Your goal: Would you give the entries again word for word, with no pictures in the copy?
[[ Task inputs, beginning ]]
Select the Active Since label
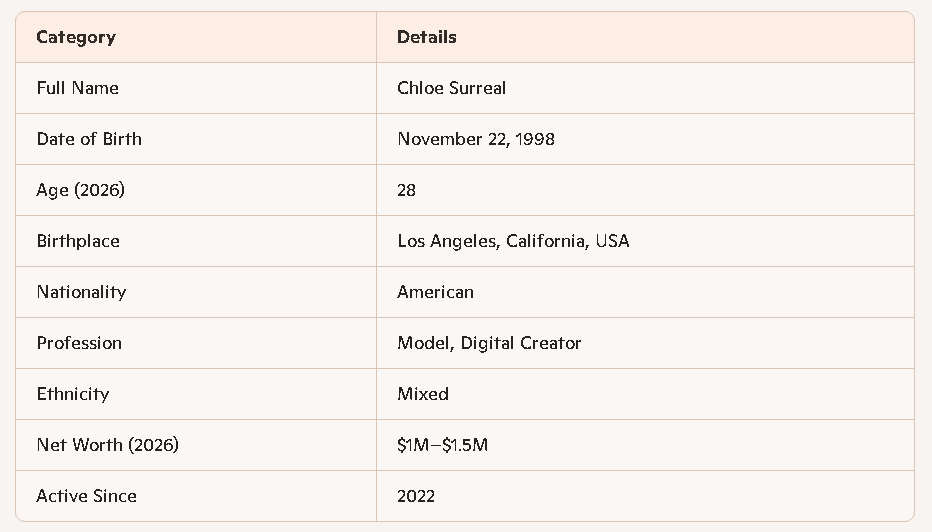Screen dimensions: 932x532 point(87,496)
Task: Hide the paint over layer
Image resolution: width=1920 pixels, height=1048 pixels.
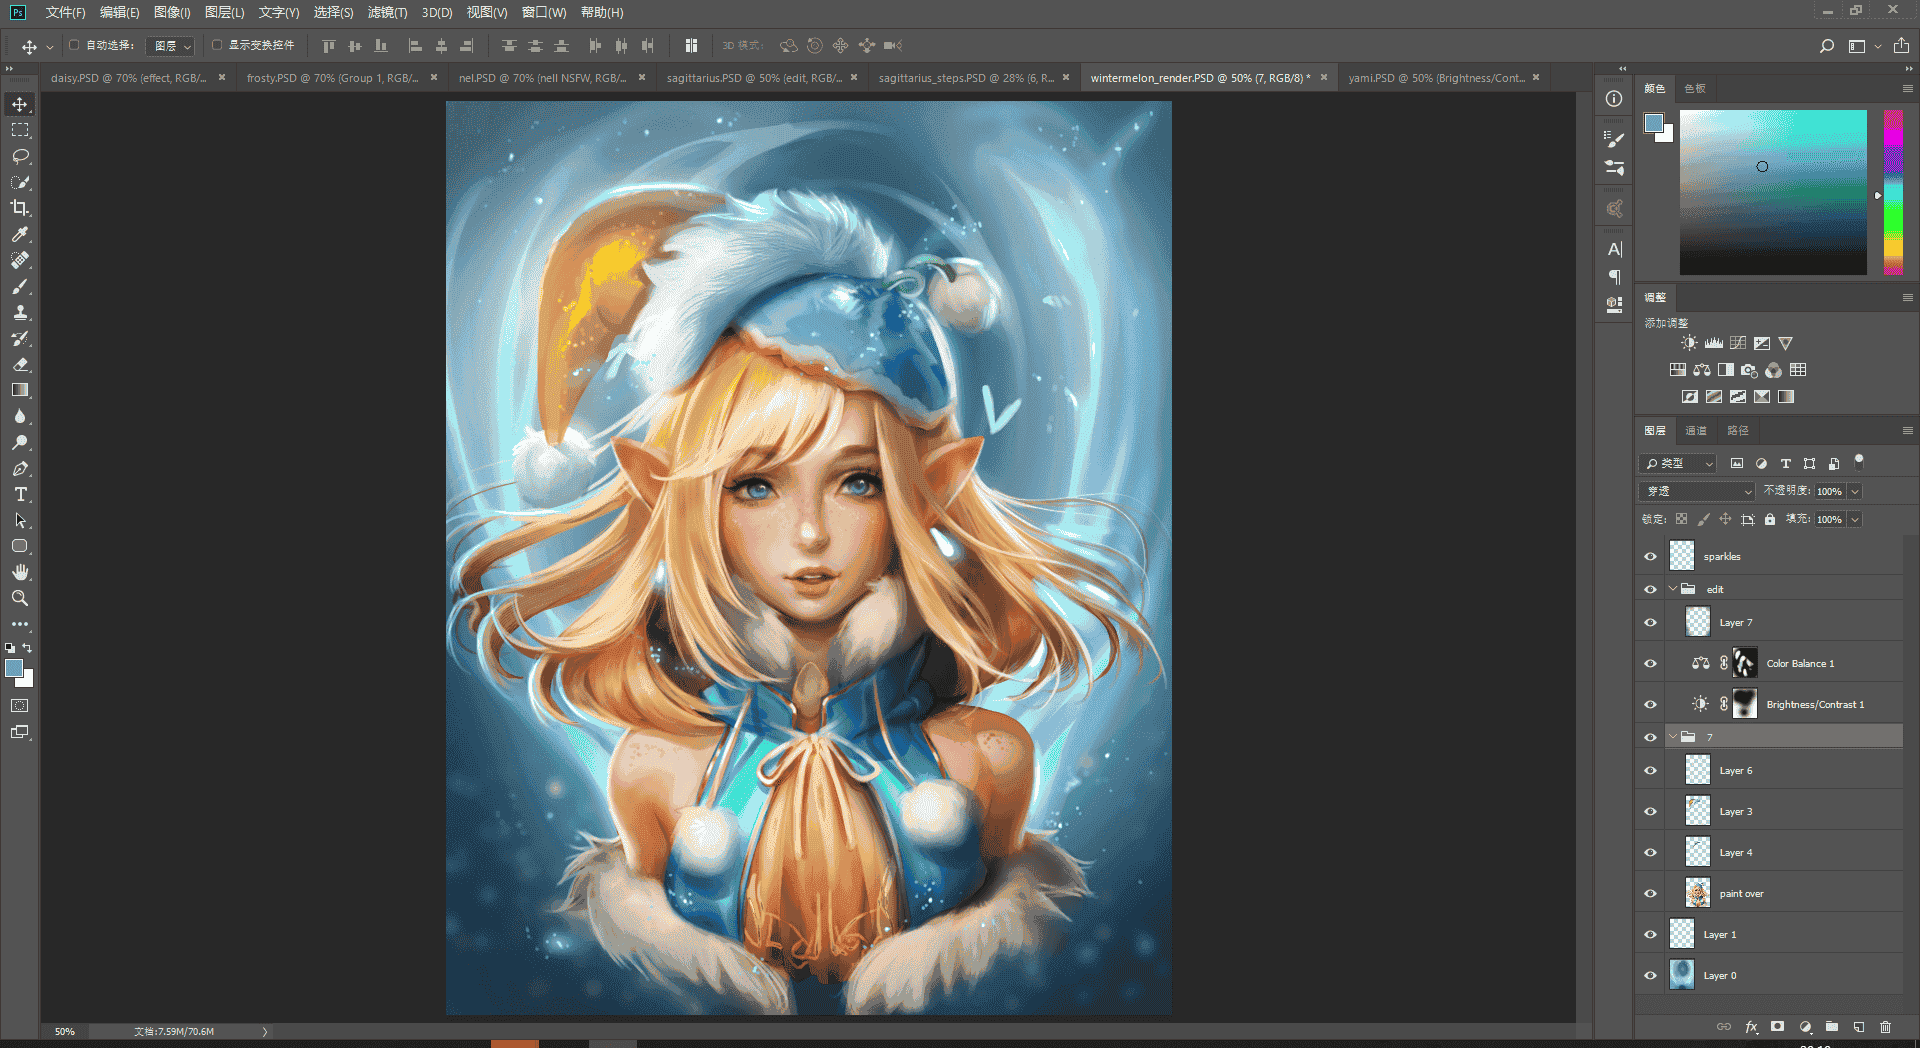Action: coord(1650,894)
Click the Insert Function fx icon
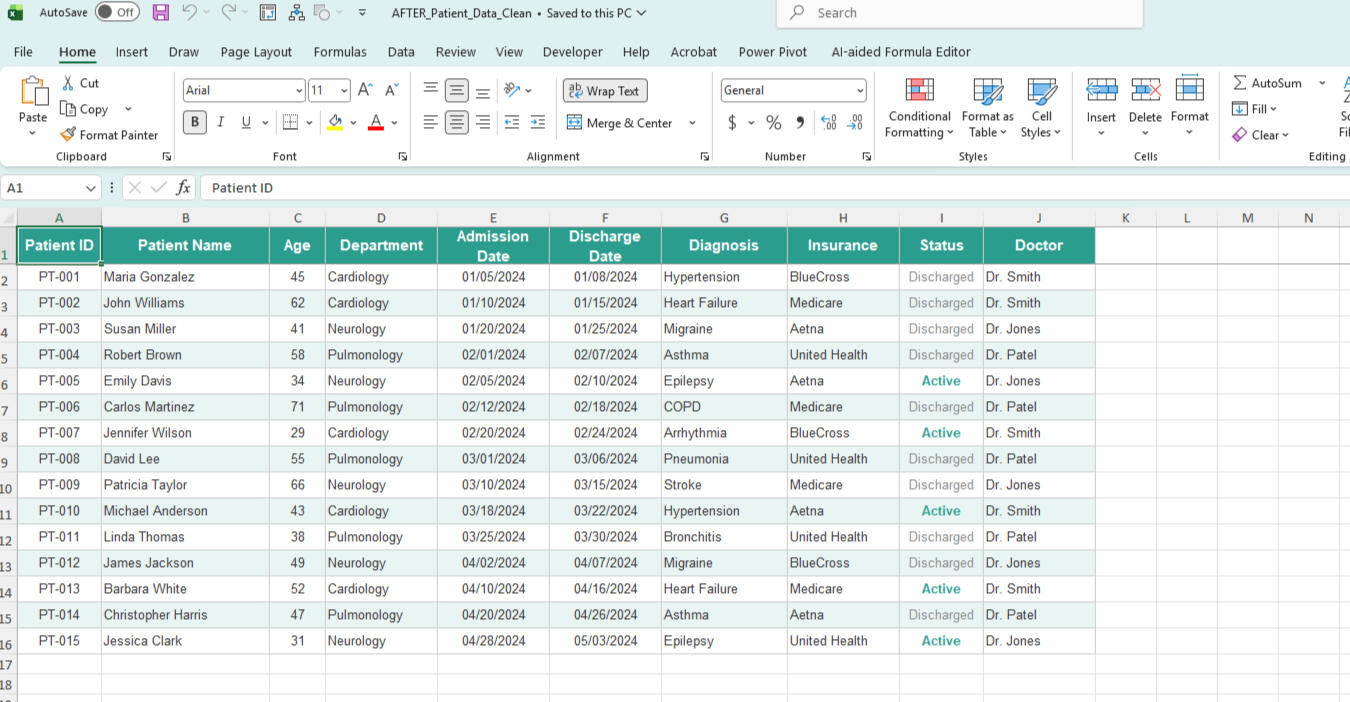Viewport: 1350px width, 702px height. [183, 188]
[[ Task inputs, end ]]
Written response:
Select the Active Since label
Screen dimensions: 932x532 point(87,496)
Task: Hide the paint over layer
Image resolution: width=1920 pixels, height=1048 pixels.
Action: coord(1650,894)
Click the Insert Function fx icon
Viewport: 1350px width, 702px height. [183, 188]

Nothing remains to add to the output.